## REQUIREMENT
Using the records below, filter out every line that lacks "avatar" and copy the rest.

## Collected data
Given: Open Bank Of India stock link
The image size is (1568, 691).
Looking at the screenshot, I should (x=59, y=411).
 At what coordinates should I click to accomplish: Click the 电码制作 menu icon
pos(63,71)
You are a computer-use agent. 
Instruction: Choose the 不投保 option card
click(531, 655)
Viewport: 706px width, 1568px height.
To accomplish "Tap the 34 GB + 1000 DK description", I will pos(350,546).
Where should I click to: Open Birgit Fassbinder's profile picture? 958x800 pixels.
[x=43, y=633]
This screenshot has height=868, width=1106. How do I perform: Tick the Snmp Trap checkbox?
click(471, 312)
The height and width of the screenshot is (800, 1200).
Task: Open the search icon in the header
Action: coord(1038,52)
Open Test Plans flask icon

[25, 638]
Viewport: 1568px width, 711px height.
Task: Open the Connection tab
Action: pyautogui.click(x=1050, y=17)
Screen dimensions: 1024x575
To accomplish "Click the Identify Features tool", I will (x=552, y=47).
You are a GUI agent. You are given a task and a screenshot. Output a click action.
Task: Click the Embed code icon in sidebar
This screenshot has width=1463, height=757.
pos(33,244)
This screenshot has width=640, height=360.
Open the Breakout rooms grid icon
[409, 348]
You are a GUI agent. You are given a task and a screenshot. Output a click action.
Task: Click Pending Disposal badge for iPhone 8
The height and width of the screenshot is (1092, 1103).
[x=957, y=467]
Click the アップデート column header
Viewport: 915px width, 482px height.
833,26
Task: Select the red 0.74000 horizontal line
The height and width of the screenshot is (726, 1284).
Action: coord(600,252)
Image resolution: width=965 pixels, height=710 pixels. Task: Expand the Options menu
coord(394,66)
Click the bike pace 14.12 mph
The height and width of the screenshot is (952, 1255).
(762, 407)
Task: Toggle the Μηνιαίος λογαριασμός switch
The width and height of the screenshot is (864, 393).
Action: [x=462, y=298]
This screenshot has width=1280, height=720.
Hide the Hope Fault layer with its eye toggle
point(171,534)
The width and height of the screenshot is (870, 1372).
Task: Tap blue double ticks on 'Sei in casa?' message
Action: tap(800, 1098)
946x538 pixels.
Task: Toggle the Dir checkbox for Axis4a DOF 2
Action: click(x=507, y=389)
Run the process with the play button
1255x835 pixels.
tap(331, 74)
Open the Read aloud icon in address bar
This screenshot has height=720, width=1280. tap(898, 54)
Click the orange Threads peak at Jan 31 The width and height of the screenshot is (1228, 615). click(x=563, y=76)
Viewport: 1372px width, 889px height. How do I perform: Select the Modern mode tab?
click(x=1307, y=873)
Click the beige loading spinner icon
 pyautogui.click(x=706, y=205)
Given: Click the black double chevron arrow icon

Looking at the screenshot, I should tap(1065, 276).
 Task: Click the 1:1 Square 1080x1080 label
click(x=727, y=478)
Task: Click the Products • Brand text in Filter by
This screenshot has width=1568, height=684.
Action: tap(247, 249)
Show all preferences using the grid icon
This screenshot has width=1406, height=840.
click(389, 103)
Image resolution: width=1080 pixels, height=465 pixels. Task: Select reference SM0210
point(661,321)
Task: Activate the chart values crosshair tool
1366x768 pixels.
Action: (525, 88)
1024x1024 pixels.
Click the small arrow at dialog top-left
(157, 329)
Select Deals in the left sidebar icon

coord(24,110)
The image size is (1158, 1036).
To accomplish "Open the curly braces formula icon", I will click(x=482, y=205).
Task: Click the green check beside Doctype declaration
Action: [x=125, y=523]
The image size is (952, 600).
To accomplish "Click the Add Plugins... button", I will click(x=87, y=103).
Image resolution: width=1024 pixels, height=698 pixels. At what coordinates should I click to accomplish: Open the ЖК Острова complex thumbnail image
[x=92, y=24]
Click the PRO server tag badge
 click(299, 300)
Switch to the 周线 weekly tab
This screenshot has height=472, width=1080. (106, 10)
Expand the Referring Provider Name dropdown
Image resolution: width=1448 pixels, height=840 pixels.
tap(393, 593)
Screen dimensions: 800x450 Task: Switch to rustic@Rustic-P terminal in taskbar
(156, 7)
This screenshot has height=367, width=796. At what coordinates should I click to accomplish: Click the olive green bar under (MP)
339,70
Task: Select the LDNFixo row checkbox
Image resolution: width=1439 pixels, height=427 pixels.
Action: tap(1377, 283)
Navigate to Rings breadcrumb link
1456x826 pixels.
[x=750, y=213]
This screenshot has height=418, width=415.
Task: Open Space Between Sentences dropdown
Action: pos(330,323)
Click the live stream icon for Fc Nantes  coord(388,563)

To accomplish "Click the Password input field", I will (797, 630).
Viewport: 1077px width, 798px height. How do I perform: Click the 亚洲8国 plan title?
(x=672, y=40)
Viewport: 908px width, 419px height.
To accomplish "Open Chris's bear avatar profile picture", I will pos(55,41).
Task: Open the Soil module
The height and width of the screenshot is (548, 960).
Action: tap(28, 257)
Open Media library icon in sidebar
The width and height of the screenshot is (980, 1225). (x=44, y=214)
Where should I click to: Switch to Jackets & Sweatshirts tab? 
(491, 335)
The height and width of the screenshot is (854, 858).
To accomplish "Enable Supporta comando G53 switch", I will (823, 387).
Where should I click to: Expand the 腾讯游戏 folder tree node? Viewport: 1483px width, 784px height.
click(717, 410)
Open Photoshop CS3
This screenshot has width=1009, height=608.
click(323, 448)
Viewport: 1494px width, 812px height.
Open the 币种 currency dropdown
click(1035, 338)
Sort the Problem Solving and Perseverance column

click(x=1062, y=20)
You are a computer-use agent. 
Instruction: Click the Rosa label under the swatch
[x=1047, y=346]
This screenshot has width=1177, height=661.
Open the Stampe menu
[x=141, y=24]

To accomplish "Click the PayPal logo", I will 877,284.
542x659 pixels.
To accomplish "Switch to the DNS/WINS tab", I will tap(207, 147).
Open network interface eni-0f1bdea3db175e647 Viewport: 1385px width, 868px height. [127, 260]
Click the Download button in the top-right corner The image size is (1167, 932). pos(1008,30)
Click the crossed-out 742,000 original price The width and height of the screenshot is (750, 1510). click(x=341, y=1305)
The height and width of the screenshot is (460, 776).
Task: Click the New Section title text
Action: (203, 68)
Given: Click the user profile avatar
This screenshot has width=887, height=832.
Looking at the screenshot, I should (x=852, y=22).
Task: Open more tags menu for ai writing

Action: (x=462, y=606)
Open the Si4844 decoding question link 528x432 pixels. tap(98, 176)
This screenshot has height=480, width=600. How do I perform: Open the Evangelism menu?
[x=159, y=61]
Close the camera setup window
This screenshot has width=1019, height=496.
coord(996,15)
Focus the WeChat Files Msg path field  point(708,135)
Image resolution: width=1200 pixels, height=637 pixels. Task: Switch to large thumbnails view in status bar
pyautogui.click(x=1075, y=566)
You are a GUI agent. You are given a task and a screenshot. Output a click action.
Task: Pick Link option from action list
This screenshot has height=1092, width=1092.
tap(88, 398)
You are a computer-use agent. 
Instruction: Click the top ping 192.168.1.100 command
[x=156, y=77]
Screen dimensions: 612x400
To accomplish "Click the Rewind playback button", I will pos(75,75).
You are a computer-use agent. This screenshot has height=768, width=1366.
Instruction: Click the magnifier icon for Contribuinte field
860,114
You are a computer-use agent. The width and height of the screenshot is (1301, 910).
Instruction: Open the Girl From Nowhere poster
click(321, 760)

## WRITTEN RESPONSE
To accomplish "Open Chris's bear avatar profile picture", I will pos(55,41).
Given: Click the user profile avatar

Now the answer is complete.